Whereas in contrast reports on Iran’s supposed “Weapons of Mass Destruction” are loaded with suggestions, allegations and insinuations but few hard facts.
Therein lies a subtle yet significant difference.
Nor should we forget that 30 years ago Iran fought a long and bloody war with Iraq, which it eventually won, despite the West supplying Saddam with some of its best weapons at the time and imposing embargoes that were meant to cripple Iran’s ability to wage war.
Having learned the lesson, Iran has since redoubled efforts its efforts to develop its own military technology. So that developments like the ones announced below appear quite frequently in Iran’s press.
The Western media might ignore these announcements or dismiss them as mere propaganda but don’t be misled: Western military intelligence and planners are taking them very seriously indeed.
That’s why long-anticipated military action against Iran hasn’t materialised. Instead we’ve seen a soft war in the form of assassination of key Iranian scientists, attempts to foment insurrection, cyber-assaults and sabotage.
None of this has really worked. Leaving the West with a diminishing range of options with which to deal with the conundrum.
On the one hand it could simply leave Iran alone as it poses no threat, at least not to the West. However, given the Zionist’s hold on political power in the West and their insistence that Iran undergo regime change, that seems unlikely.
We are not going to make any predictions about what the West’s next move will be. However we shouldn’t be under any illusions contrived by the Western corporate media. Iran is developing into a formidable regional military power that would present a serious challenge to any potential adversary.
The following report simply underlines that. Iran is not another Iraq, Libya or Afghanistan. It will present a serious challenge to any potential aggressor, no matter how sophisticated and well armed.
Iran Improves Precision-Targeting of Ballistic Missiles
Fars News – March 5, 2014
“The guidance systems of (the missiles delivered to the IRGC) today enjoy the capability of striking the targets with full precision and they have a margin of error below 5 meters,” Dehqan said on the sidelines of a ceremony held to mark the mass-delivery of different ballistic missiles, including Qadr H, Qiam, Fateh 110 and Khalij-e Fars (Persian Gulf) missiles, as well as the Mersad air defense system to the Islamic Revolution Guards Corps (IRGC) and Khatam ol-Anbia Air Defense Base.

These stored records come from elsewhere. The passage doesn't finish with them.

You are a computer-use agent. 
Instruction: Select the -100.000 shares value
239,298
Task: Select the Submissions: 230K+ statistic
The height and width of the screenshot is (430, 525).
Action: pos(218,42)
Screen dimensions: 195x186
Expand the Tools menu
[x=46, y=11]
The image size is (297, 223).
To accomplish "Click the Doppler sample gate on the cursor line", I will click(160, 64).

He said that the radar systems of the country’s ballistic missiles have been designed in a way that they can evade enemy radar systems, leaving the hostile forces unable to trace or intercept them.
“And the Qiam and Fateh missiles which were supplied to the Armed Forces today are among such missiles,” Dehqan said.

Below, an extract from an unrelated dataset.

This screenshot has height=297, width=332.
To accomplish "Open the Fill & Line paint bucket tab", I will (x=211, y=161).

In relevant remarks in November, Lieutenant Commander of the Islamic Revolution Guards Corps Brigadier General Hossein Salami said the precision targeting of IRGC’s ballistic missiles has been improved to have a margin of error near zero now.
“Our situation has improved now because our ballistic missiles margin of error (in precision targeting) is near zero now,” General Salami said in a ceremony held in Tehran at the time.